What the task asks »
Print the entries underneath word for word, omitting whatever pictures they contain.

** Opening Data to use block **

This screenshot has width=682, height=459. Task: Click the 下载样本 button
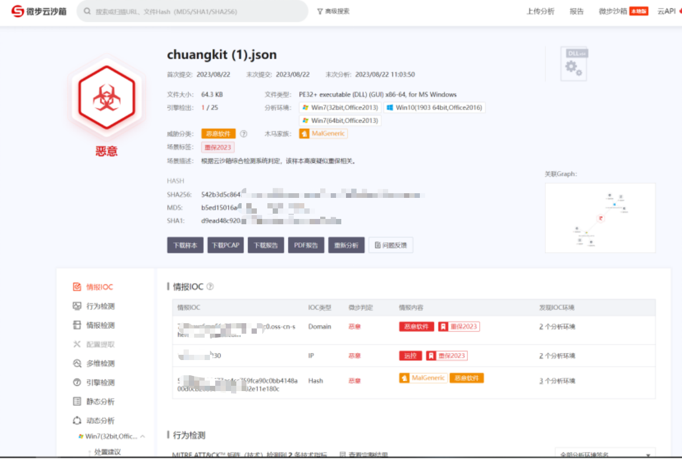185,245
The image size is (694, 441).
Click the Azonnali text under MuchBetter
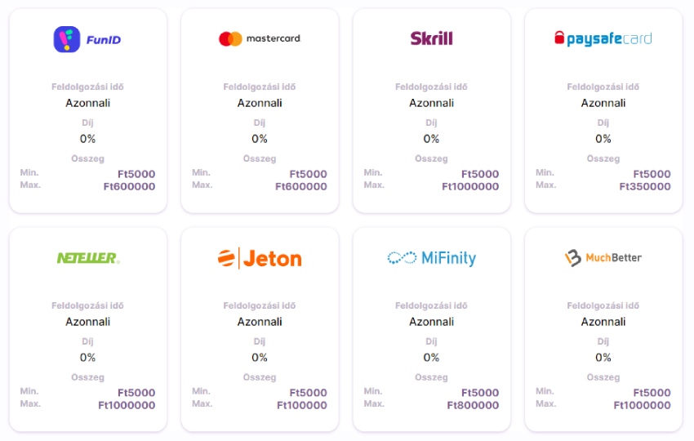point(603,322)
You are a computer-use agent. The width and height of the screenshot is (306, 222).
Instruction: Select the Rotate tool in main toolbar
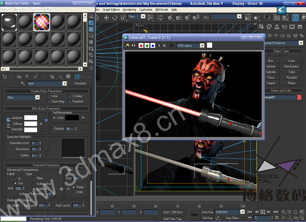tap(115, 18)
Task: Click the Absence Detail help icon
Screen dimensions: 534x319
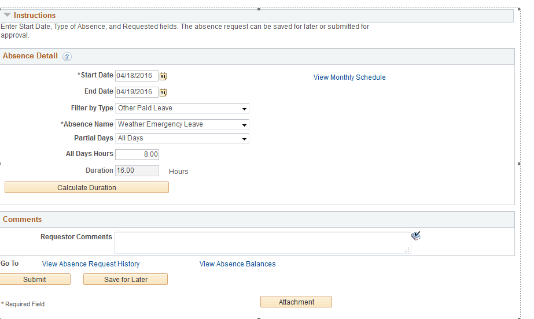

** Closing Data to use block **

Task response »
This screenshot has width=682, height=459. Task: Click the 下载样本 button
185,245
The image size is (694, 441).
Click the Azonnali text under MuchBetter
point(603,322)
You are a computer-use agent. The width and height of the screenshot is (306, 222).
Instruction: Select the Rotate tool in main toolbar
tap(115, 18)
Task: Click the Absence Detail help icon
Screen dimensions: 534x319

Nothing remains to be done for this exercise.